Records contained in a dataset:
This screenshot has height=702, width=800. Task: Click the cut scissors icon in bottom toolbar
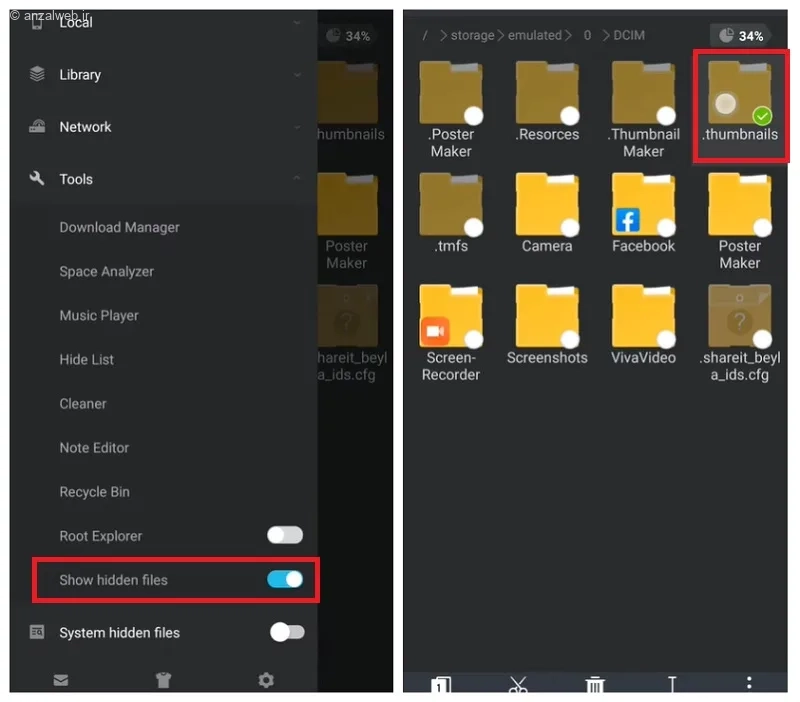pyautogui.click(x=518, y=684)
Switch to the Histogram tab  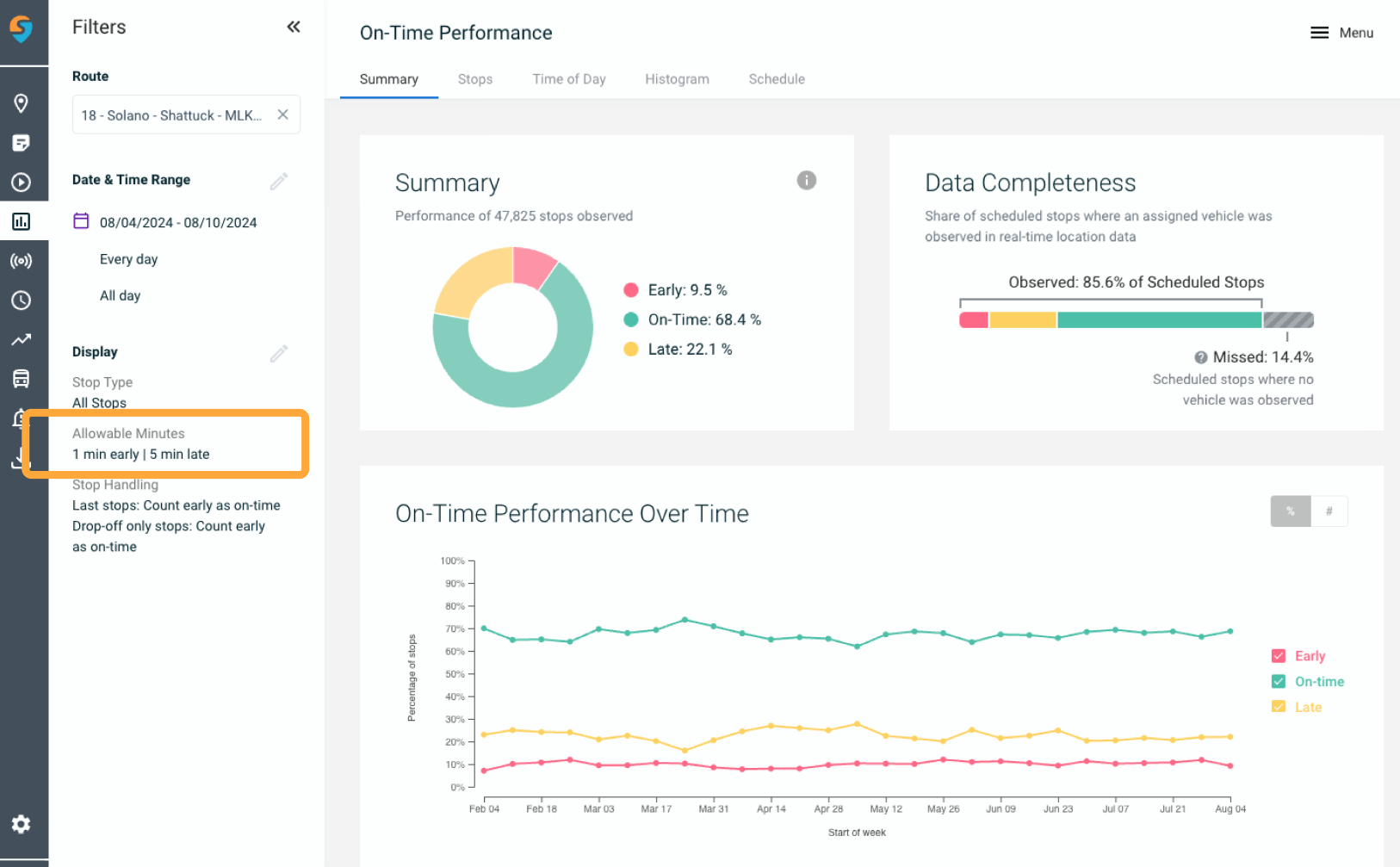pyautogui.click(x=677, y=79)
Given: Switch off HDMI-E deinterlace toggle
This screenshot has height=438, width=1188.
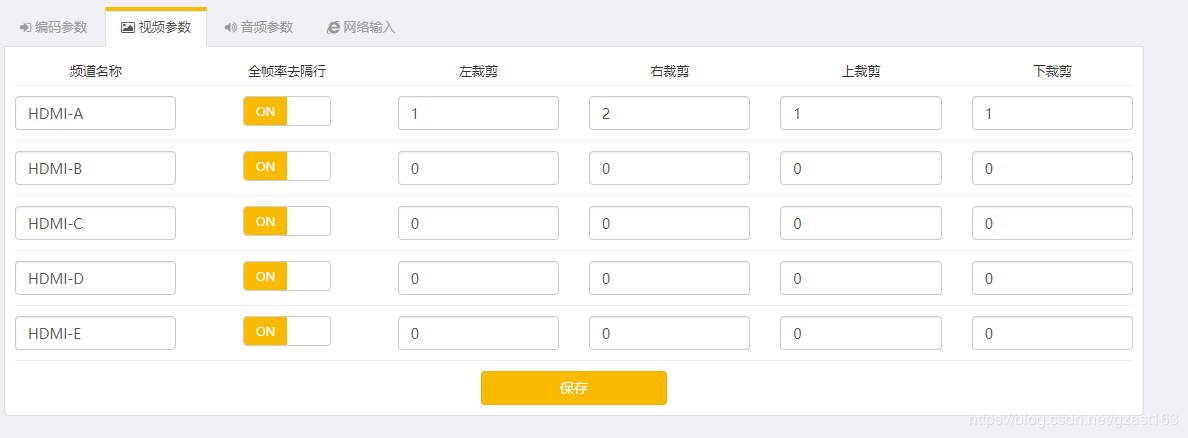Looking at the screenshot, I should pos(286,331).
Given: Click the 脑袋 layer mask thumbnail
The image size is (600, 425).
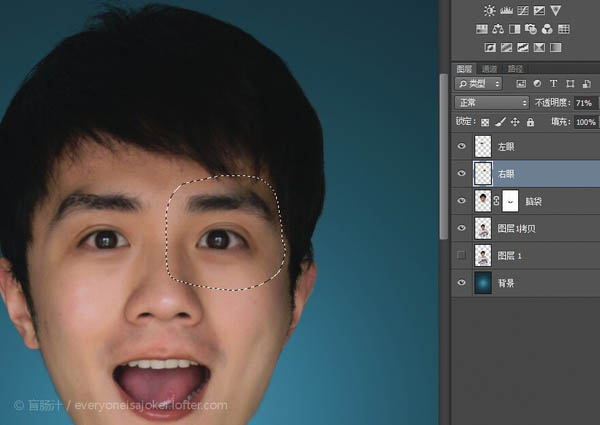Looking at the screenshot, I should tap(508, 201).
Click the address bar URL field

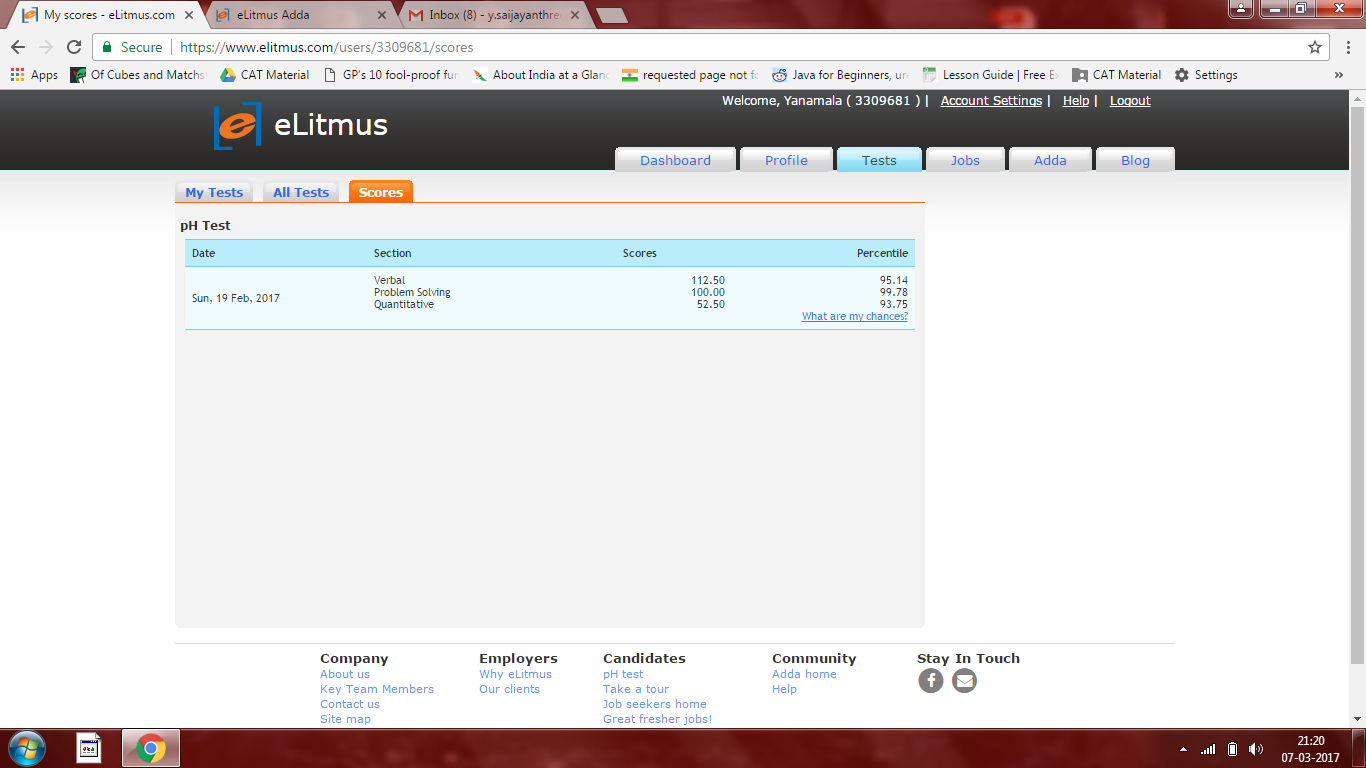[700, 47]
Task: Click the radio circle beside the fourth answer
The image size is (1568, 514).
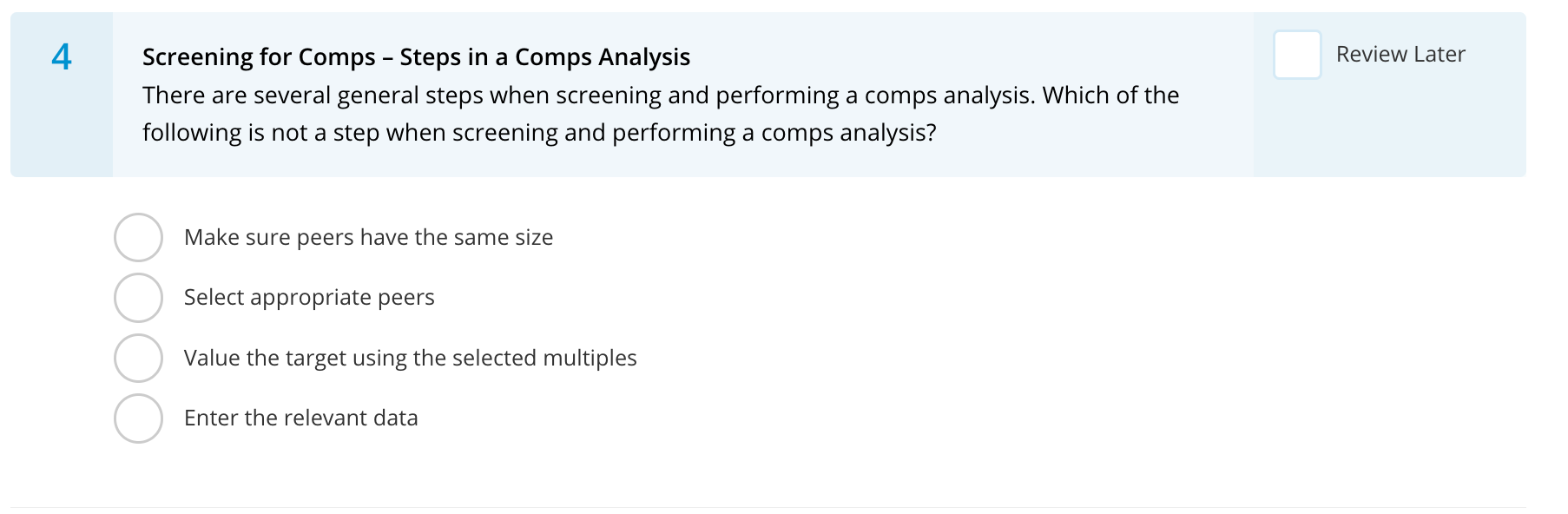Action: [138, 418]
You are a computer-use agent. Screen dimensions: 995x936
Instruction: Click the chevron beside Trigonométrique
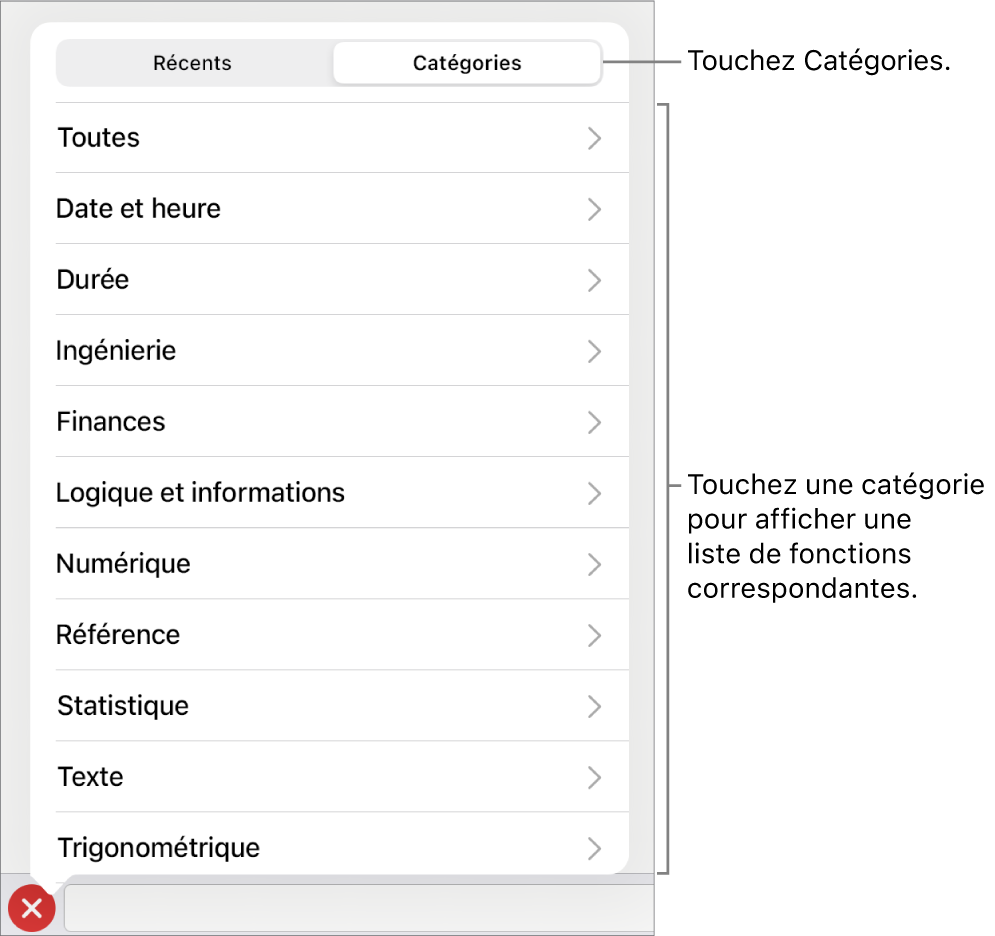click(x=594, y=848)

• [INSTRUCTIONS TO FOLLOW]: The expected answer is an exact copy of the lines from the one containing "The image size is (1568, 514)." through the last line of the entries above, both included, without pictures.

• [SOLUTION TO THIS TASK]:
The image size is (1568, 514).
Action: [138, 418]
You are a computer-use agent. Screen dimensions: 995x936
Instruction: Click the chevron beside Trigonométrique
click(x=594, y=848)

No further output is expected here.